Créer des places d’apprentissage sans passer par des allégements fiscaux
Le grand conseil vaudois a accepté aujourd’hui le postulat de l’ancienne députée Odile Jaeger-Lanore «pour la valorisation et le développement des filières de formation professionnelle». J’ai soutenu ce postulat qui préconise plusieurs mesures utiles pour encourager les entreprises à former plus d’apprenti-e-s. Le conseil d’Etat a d’ailleurs déjà mis certaines de ces mesures en application (notamment une promotion plus intensive de la formation professionnelle auprès des entreprises) et en prévoit d’autres dans le cadre de la révision de la loi vaudoise sur la formation professionnelle.
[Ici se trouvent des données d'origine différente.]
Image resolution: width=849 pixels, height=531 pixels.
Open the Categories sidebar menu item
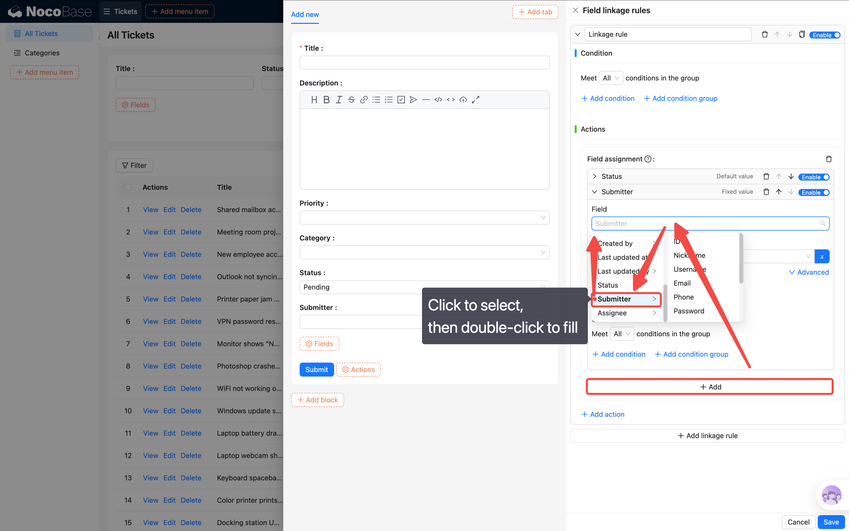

Bon nombre de ces mesures sont aussi préconisées par une étude commandée par l’office zurichois de la formation professionnelle publiée en août dernier. Cette étude de Jacqueline Grigo et Emil Wettstsein (en allemand seulement), deux spécialistes reconnus de ce domaine, est consacrée aux mesures pour éviter que les entreprises renoncent à former. Parmi ces mesures, on compte notamment un meilleur encadrement tant des entreprises formatrices que des apprenti-e-s en difficulté, une meilleure information à l’intention des entreprises, des jeunes et de leur familles, une professionnalisation de la surveillance de l’apprentissage et la création d’années d’apprentissage de base. Ces mesures ont leur coût et l’Etat ne pourra pas faire autrement que de l’assumer, pour améliorer la qualité de la formation professionnelle. La pénurie de places d’apprentissage qui sévit actuellement est en effet suffisamment grave, à la foi pour les jeunes concernés que pour les entreprises qui commencent à manquer de main d’œuvre, pour que nous ne laissions pas entraîner par une logique de comptes d’épicier.
C’est là qu’intervient le seul point problématique du postulat Jaeger-Lanore, qui préconise entre autres des allégements fiscaux pour les entreprises formatrices. Je m’oppose à cette proposition. En effet, les allégements fiscaux, outre le fait qu’ils profitent d’avantage aux grosses entreprises, alors que ce sont surtout les PME qu’il faut encourager, privent l’Etat de moyens dont il a besoin pour financer d’autres mesures nettement plus efficaces pour inciter les entreprises à former.